America's major Arab ally, Egypt, is pressing for political concessions from the US on the Palestinian issue at a time when it appears from here that the PLO's military fortunes are at a low point. According to Egypt's ambassador to Washington, Asraf Ghorbal, PLO chairman Yasser Arafat's statement of July 25 to US congressmen, which accepted United Nations resolutions relating to the Palestinians, is a step in the right direction and ought to be encouraged. The same message is expected to come from the Egyptian foreign minister, Kamal Hassan Ali, when he visits here later this week and meets with Secretary of State George P. Shultz.
But the US reacted with caution to the Arafat statement. Reagan administration spokesmen moved quickly to assert that it does not meet American conditions for recognition of the PLO or negotiations with that organization.
US officials said that Arafat's statement to congressmen visiting Beirut was vague and misleading and did not explicitly recognize Israel's right to exist. The officials also seem concerned that if they appear to be moving in the direction of direct talks with the PLO, it might cause Israel to preempt the PLO by moving on West Beirut.
There is nothing new in the Egyptian line that the US ought to accept Palestinian self-determination and open a ''dialogue'' with the PLO. The late President Anwar Sadat made a number of statements to this effect. But the Egyptians are now speaking with a sense of urgency that seemed to be absent at the outset of the current Lebanon crisis.
The Egyptians are not threatening to withdraw from the US-supported, but now stalemated, Camp David peace process they undertook in 1978 with Israel. But they want to reinvigorate the Egyptian-Israeli talks with a impetus toward solving the Palestinian question. Their actions seem to indicate that if there is no progress within the Camp David process, then they are likely to drift away from further accommodation with Israel. Partly because of the Iran-Iraq war, meanwhile, the Egyptians are drawing closer to Arab nations that opposed Camp David.
Earlier this month, Iraq invited Egypt to a meeting of leaders of nonaligned nations and Egyptian President Hosni Mubarak accepted. Egypt also began calling for a collective Arab position on the Lebanon crisis. As many observers have noted, the Arab world is possibly more divided now than it has ever been. But on the Palestinian issue, many Arab nations seem to be stressing a common theme.
One reason for this may be pressure on the Arab leaders from their own home constituencies. The rapprochement with Israel has come under increasing attack within Egypt from a variety of critics. Put in its crudest terms, the critics are charging that President Sadat ''sold out'' Egyptian interests to both the Americans and Israelis.

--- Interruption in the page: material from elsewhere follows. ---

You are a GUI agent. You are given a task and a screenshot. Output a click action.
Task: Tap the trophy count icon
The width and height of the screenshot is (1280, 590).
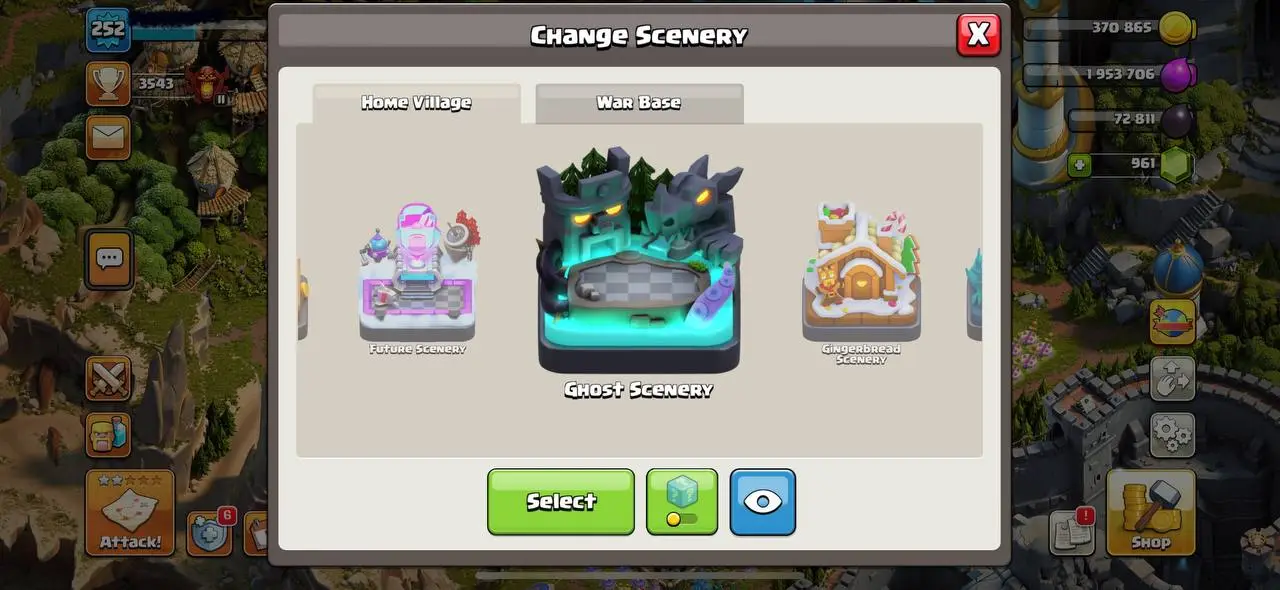point(108,83)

In a breakfast meeting with reporters, Egyptian Ambassador Ashraf Ghorbal said that the PLO has been ''inching forward'' toward recognition of Israel and that the US ought to acknowledge and encourage this.
''Yasser Arafat should be encouraged more,'' said Mr. Ghorbal. ''He is going to move from a humiliating military defeat to a recognition of the state of Israel. . . . Help the man to cross the road. . . . If you tell him to 'get on your knees and crawl across,' it's not helping him to cross that border. . . .''
Ghorbal argued that if the US fails to tie a solution of the Palestinian issue to a solution of the Lebanon crisis, then he could visualize a ''repeat performance,'' where Israel moves next to take over the occupied West Bank and Gaza through a kind of de facto annexation.
''If you let Israel annex the West Bank, or you acquiesce in it, you can forget all of us.''
''Yasser Arafat, very frankly, is the most reasonable of the lot, and his group, Fatah, has been the most reasonable,'' said Ghorbal.